## What you should do
Would you please return the lines of the entries below starting at the line that has "Image resolution: width=2013" and ending at the line that has "View notifications via the bell icon", both included, exactly as they are?

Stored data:
*-*-*

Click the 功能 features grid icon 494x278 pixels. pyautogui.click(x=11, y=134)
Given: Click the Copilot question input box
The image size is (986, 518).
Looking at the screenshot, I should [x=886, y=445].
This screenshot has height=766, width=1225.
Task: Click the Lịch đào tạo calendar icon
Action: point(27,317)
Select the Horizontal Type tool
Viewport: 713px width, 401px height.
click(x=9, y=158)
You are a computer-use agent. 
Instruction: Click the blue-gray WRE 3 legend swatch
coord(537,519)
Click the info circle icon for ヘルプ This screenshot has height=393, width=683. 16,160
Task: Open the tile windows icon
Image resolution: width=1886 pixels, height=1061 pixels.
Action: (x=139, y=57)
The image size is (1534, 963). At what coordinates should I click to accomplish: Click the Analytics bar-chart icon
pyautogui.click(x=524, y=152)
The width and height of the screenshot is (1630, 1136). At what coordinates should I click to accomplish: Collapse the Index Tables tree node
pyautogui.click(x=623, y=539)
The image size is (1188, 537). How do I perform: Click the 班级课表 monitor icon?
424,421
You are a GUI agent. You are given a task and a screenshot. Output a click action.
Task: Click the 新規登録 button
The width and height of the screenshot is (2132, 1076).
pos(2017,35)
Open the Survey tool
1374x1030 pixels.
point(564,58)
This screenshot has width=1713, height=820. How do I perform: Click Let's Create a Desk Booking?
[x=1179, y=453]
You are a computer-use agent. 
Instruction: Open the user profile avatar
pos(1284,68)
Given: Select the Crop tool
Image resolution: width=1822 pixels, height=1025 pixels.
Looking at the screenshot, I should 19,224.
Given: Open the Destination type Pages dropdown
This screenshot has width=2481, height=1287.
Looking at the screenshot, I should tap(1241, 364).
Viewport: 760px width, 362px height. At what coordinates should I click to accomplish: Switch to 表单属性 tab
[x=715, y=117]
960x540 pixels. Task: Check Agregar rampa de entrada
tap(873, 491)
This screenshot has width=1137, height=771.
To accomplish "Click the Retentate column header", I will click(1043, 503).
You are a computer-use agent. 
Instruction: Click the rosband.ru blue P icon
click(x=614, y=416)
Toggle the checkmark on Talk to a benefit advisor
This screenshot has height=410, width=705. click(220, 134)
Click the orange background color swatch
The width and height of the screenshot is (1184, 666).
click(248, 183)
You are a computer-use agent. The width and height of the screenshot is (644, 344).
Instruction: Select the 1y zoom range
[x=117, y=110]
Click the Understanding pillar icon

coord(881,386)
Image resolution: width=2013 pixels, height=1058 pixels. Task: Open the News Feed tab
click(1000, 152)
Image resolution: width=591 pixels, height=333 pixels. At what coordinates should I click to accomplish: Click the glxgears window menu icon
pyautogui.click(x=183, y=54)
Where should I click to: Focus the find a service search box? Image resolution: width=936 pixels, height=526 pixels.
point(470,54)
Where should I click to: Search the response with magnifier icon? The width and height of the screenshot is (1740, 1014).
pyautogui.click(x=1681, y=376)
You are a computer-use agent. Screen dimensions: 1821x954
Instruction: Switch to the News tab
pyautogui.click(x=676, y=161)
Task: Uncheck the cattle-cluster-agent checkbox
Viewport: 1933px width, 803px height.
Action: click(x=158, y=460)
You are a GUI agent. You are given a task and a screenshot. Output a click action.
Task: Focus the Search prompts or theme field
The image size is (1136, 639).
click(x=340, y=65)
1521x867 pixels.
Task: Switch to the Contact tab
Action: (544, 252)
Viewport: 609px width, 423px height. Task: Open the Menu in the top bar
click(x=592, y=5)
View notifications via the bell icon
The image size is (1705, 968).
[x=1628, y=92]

*-*-*

## Result of the exercise
Image resolution: width=2013 pixels, height=1058 pixels. Task: Open the News Feed tab
click(1000, 152)
Image resolution: width=591 pixels, height=333 pixels. At what coordinates should I click to accomplish: Click the glxgears window menu icon
pyautogui.click(x=183, y=54)
Where should I click to: Focus the find a service search box? Image resolution: width=936 pixels, height=526 pixels.
point(470,54)
Where should I click to: Search the response with magnifier icon? The width and height of the screenshot is (1740, 1014).
pyautogui.click(x=1681, y=376)
You are a computer-use agent. Screen dimensions: 1821x954
Instruction: Switch to the News tab
pyautogui.click(x=676, y=161)
Task: Uncheck the cattle-cluster-agent checkbox
Viewport: 1933px width, 803px height.
Action: click(x=158, y=460)
You are a GUI agent. You are given a task and a screenshot. Output a click action.
Task: Focus the Search prompts or theme field
The image size is (1136, 639).
click(x=340, y=65)
1521x867 pixels.
Task: Switch to the Contact tab
Action: (544, 252)
Viewport: 609px width, 423px height. Task: Open the Menu in the top bar
click(x=592, y=5)
View notifications via the bell icon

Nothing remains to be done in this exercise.